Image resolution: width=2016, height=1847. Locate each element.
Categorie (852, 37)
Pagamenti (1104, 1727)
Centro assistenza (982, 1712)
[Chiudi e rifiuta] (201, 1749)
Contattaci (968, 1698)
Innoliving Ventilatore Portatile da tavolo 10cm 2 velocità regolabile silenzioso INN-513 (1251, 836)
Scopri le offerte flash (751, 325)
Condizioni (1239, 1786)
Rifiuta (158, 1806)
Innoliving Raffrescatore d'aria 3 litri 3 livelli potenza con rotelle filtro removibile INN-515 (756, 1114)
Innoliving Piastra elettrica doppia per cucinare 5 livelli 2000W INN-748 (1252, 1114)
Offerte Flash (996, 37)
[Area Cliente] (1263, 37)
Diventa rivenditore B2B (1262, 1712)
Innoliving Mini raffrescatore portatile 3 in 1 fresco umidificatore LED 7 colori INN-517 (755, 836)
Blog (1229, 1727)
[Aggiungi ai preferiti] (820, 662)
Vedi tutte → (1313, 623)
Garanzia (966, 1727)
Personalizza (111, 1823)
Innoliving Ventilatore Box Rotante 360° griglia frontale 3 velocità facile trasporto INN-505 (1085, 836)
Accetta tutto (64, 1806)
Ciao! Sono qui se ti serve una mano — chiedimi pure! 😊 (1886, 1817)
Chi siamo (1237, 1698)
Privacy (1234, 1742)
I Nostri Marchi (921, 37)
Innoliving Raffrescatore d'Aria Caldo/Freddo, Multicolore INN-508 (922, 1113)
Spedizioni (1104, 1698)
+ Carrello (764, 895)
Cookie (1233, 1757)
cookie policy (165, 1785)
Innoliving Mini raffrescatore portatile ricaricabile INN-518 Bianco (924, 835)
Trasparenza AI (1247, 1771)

Prompt: Transcribe the records above exactly, keeping every line.

Result:
Image resolution: width=2016, height=1847. Locate each element.
Categorie (852, 37)
Pagamenti (1104, 1727)
Centro assistenza (982, 1712)
[Chiudi e rifiuta] (201, 1749)
Contattaci (968, 1698)
Innoliving Ventilatore Portatile da tavolo 10cm 2 velocità regolabile silenzioso INN-513 (1251, 836)
Scopri le offerte flash (751, 325)
Condizioni (1239, 1786)
Rifiuta (158, 1806)
Innoliving Raffrescatore d'aria 3 litri 3 livelli potenza con rotelle filtro removibile INN-515 (756, 1114)
Innoliving Piastra elettrica doppia per cucinare 5 livelli 2000W INN-748 (1252, 1114)
Offerte Flash (996, 37)
[Area Cliente] (1263, 37)
Diventa rivenditore B2B (1262, 1712)
Innoliving Mini raffrescatore portatile 3 in 1 fresco umidificatore LED 7 colori INN-517 (755, 836)
Blog (1229, 1727)
[Aggiungi ai preferiti] (820, 662)
Vedi tutte → (1313, 623)
Garanzia (966, 1727)
Personalizza (111, 1823)
Innoliving Ventilatore Box Rotante 360° griglia frontale 3 velocità facile trasporto INN-505 (1085, 836)
Accetta tutto (64, 1806)
Ciao! Sono qui se ti serve una mano — chiedimi pure! 😊 (1886, 1817)
Chi siamo (1237, 1698)
Privacy (1234, 1742)
I Nostri Marchi (921, 37)
Innoliving Raffrescatore d'Aria Caldo/Freddo, Multicolore INN-508 (922, 1113)
Spedizioni (1104, 1698)
+ Carrello (764, 895)
Cookie (1233, 1757)
cookie policy (165, 1785)
Innoliving Mini raffrescatore portatile ricaricabile INN-518 Bianco (924, 835)
Trasparenza AI (1247, 1771)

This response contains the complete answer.